**AIM OF THE TASK**:
Echo every one of the rows below word for word, changing nothing.

· · · · · · ·

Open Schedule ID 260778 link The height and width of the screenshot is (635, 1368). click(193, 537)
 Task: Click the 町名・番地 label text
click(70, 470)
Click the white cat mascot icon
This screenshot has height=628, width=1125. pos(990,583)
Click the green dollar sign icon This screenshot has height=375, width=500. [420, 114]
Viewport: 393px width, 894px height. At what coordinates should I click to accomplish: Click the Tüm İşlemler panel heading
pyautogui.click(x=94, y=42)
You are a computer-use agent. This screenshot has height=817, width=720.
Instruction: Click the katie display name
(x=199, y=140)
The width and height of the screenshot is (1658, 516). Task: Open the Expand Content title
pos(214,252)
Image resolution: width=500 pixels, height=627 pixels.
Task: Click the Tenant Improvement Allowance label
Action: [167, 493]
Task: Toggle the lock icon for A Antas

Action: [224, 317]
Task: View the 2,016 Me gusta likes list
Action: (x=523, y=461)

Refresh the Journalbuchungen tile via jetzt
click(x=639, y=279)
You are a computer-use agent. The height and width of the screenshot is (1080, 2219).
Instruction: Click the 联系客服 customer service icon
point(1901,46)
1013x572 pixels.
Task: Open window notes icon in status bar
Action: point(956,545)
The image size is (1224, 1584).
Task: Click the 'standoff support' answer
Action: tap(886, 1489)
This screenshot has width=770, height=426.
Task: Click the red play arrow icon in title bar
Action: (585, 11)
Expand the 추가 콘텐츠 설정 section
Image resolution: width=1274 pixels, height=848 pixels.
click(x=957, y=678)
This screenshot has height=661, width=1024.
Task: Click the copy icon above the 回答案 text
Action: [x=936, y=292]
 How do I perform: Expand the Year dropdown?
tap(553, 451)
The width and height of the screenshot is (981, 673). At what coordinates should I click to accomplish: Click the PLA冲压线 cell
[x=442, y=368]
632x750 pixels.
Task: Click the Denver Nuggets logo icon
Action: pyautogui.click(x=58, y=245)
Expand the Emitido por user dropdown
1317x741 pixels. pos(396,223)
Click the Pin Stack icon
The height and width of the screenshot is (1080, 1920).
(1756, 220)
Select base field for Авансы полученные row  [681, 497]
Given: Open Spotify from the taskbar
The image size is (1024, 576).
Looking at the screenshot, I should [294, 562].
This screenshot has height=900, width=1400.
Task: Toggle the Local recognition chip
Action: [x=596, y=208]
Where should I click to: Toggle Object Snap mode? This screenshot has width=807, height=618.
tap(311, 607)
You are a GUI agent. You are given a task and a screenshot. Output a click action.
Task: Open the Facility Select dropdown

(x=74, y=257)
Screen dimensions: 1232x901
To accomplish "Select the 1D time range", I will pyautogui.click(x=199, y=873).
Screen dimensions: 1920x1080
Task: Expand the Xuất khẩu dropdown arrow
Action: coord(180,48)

· · · · · · ·

**SOLUTION**:
Open Schedule ID 260778 link The height and width of the screenshot is (635, 1368). click(193, 537)
 Task: Click the 町名・番地 label text
click(70, 470)
Click the white cat mascot icon
This screenshot has height=628, width=1125. pos(990,583)
Click the green dollar sign icon This screenshot has height=375, width=500. [420, 114]
Viewport: 393px width, 894px height. At what coordinates should I click to accomplish: Click the Tüm İşlemler panel heading
pyautogui.click(x=94, y=42)
You are a computer-use agent. This screenshot has height=817, width=720.
Instruction: Click the katie display name
(x=199, y=140)
The width and height of the screenshot is (1658, 516). Task: Open the Expand Content title
pos(214,252)
Image resolution: width=500 pixels, height=627 pixels.
Task: Click the Tenant Improvement Allowance label
Action: [167, 493]
Task: Toggle the lock icon for A Antas

Action: [224, 317]
Task: View the 2,016 Me gusta likes list
Action: (x=523, y=461)

Refresh the Journalbuchungen tile via jetzt
click(x=639, y=279)
You are a computer-use agent. The height and width of the screenshot is (1080, 2219).
Instruction: Click the 联系客服 customer service icon
point(1901,46)
1013x572 pixels.
Task: Open window notes icon in status bar
Action: point(956,545)
The image size is (1224, 1584).
Task: Click the 'standoff support' answer
Action: tap(886, 1489)
This screenshot has width=770, height=426.
Task: Click the red play arrow icon in title bar
Action: (585, 11)
Expand the 추가 콘텐츠 설정 section
Image resolution: width=1274 pixels, height=848 pixels.
click(x=957, y=678)
This screenshot has height=661, width=1024.
Task: Click the copy icon above the 回答案 text
Action: [x=936, y=292]
 How do I perform: Expand the Year dropdown?
tap(553, 451)
The width and height of the screenshot is (981, 673). At what coordinates should I click to accomplish: Click the PLA冲压线 cell
[x=442, y=368]
632x750 pixels.
Task: Click the Denver Nuggets logo icon
Action: pyautogui.click(x=58, y=245)
Expand the Emitido por user dropdown
1317x741 pixels. pos(396,223)
Click the Pin Stack icon
The height and width of the screenshot is (1080, 1920).
(1756, 220)
Select base field for Авансы полученные row  [681, 497]
Given: Open Spotify from the taskbar
The image size is (1024, 576).
Looking at the screenshot, I should [294, 562].
This screenshot has height=900, width=1400.
Task: Toggle the Local recognition chip
Action: [x=596, y=208]
Where should I click to: Toggle Object Snap mode? This screenshot has width=807, height=618.
tap(311, 607)
You are a GUI agent. You are given a task and a screenshot. Output a click action.
Task: Open the Facility Select dropdown

(x=74, y=257)
Screen dimensions: 1232x901
To accomplish "Select the 1D time range", I will pyautogui.click(x=199, y=873).
Screen dimensions: 1920x1080
Task: Expand the Xuất khẩu dropdown arrow
Action: coord(180,48)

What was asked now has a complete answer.